Again, this is the crpg enthusiast in me speaking, not the DnD buff, which I am not - the Paladin with which I whirlwinded through BG2's Throne of Bhaal expansion wielding the Holy Avenger +6 was plenty powerful and didn't need wizard levels to trivialize any encounter the game threw at me.
I often get the feeling that tabletop players have that particular gripe, but I guess it just never bothered me playing single-player games. I mean, I didn't have to watch Chad's cocky ass hogging all the time at the table with his timestop shenanigans :D
As for getting powerful as a player, in general - that is literally why I loved those old games so much. I highly doubt that more balance automatically equals more fun.

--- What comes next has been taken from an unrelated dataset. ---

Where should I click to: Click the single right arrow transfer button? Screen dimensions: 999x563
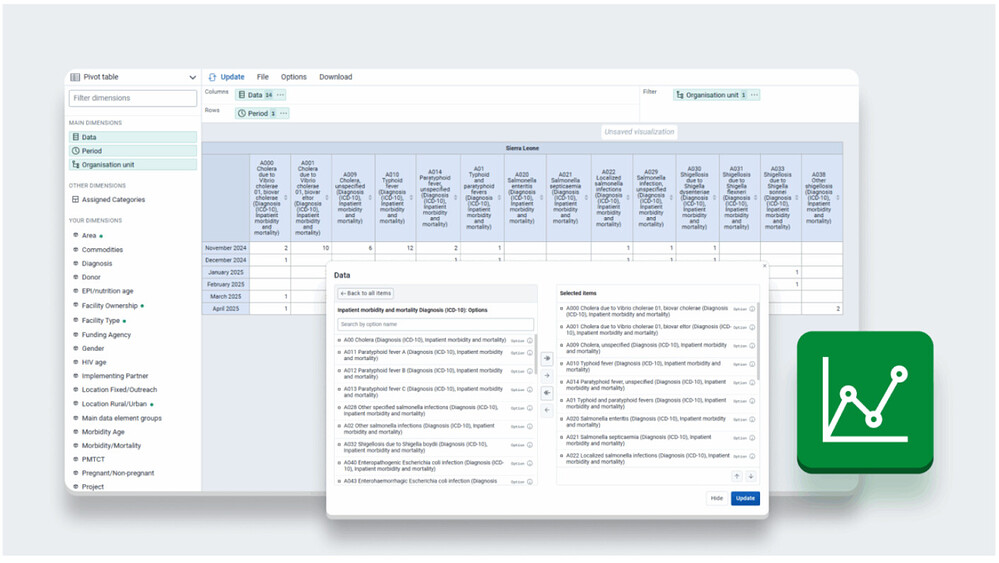coord(547,375)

I agree with the issue of pre-battle buffing, how could I not. That is most distinctly not fun in PF:KM, and I am not looking forward to it in PF:WotR.
However, I always thought that BG2 had a pretty neat way around that, giving you the ability to cast multiple spells with just one high-level ability.
Also, you must realize that casting one buff or five makes little difference in terms of the amount of thought involved when you consider just how many spells those other games gave you to choose from, and how deadly the encounters were, and in how many different ways.
Not only that, but as a wizard you would simply not have survived a single round of combat without at least mirror image, greater invisibility and stone skin, given martial classes' thac0 progression and number of attacks, as well as your d4 hit die.
Finally the buffing bonanza had its own way of balancing itself, didn't it. Spell slots, for one thing, but also the fact that their short durations meant that your spells would often run out in the midst of combat, which never happens in 5E, as well as the fact that there were specifically designed breach spells to penetrate a mage's defenses.